Third Quarter 2025 Financial Results

Net sales decreased 33.3% to $29.4 million compared to $44.0 million in the prior year period. This was due to a 32.2% decline in volume/mix of products sold primarily related to industry oversupply and a 1.1% decrease in price.

Gross Profit decreased to $3.4 million, or 11.6% of net sales, compared to $8.5 million, or 19.4% of net sales, in the prior year period. Adjusted Gross Profit(1) decreased to $5.5 million, or 18.8% of net sales, compared to $10.7 million, or 24.3% of net sales, in the prior year period. The decreases in Gross Profit, Adjusted Gross Profit(1), Gross Profit Margin, and Adjusted Gross Profit Margin(1) were primarily due to lower net sales and lower manufacturing production volumes.

Selling, general and administrative (“SG&A”) expense improved to $16.4 million, compared to $17.6 million in the prior year period, and Adjusted SG&A(1) expense improved to $9.9 million compared to $10.7 million in the prior year period. The reductions were mainly due to decreases in compensation costs from lower headcount and performance bonus, and facility costs, primarily driven by the Company's restructuring actions and related cost-saving initiatives.

Net loss was $16.4 million, or $(3.51) per diluted share, compared to net loss of $13.1 million, or $(2.86) per diluted share in the prior year period. Net loss was negatively impacted by lower net sales and gross profit, partially offset by current year SG&A expense reductions.

Adjusted EBITDA(1) decreased to $(4.4) million, compared to less than $0.1 million in the prior year period. The reduction was related to lower net sales and lower Adjusted Gross Profit Margin(1), partially offset by Adjusted SG&A(1) expense reductions.

Balance Sheet, Liquidity and Cash Flow

As of September 30, 2025, the Company had $10.7 million in cash and approximately $4 million of available borrowing capacity on its Revolving Credit Facility.
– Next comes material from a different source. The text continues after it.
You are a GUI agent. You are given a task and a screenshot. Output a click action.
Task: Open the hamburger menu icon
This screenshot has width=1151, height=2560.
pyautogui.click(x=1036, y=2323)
The Company ended the third quarter with $114.5 million in principal balance outstanding on its Term Loan, $8.0 million in finance leases, and $0.1 million in other debt outstanding. During 2025 and 2024, the Company maintained a zero balance on its Revolving Credit Facility. As of September 30, 2025, the Company was in compliance with debt covenants under its Revolving Credit Facility and Term Loan.

Cash used in operating activities was less than $0.1 million and the Company invested $0.2 million in capital expenditures, yielding Free Cash Flow(1) of $(0.2) million during the three months ended September 30, 2025. Free Cash Flow(1) improved $5.1 million compared to the prior year third quarter due to working capital benefits including from a reduction in inventory.

Full Year 2025 Expectations

The Company is updating the following expectation for fiscal year 2025:

  • Adjusted Gross Profit Margin(1) of approximately 20% for 2025, resulting primarily from an expectation of (i) a higher proprietary brand sales mix in the second half of 2025 compared to the first half, (ii) continued benefit from cost savings associated with prior year restructuring and related productivity initiatives, (iii) incremental cost savings expected from the new restructuring plan and related cost savings initiatives, and (iv) minimal non-restructuring inventory reserves or related charges.

The Company is reaffirming the following expectations for fiscal year 2025:

  • Reduced year-over-year Adjusted SG&A(1) expense, consistent with previous expectations, resulting from a full year benefit of reductions completed in 2024 as well as incremental expense savings expected in the second half of 2025 related to the new restructuring and cost savings initiatives, including compensation savings, and further reductions in professional and outside service fees, facilities and insurance expense.
  • Reduction in inventory and positive free cash flow for the final nine months of 2025, consistent with previous expectations.
  • High tariffs on imported products from China or other countries, or new tariffs from other countries, could impact the cost of certain products and may negatively impact the Company's financial performance.
  • Capital expenditures of less than $2 million for full year 2025, consistent with previous expectations.

Hydrofarm remains committed to its strategic priorities: drive diverse high-quality revenue streams, improve profit margins and strengthen financial position.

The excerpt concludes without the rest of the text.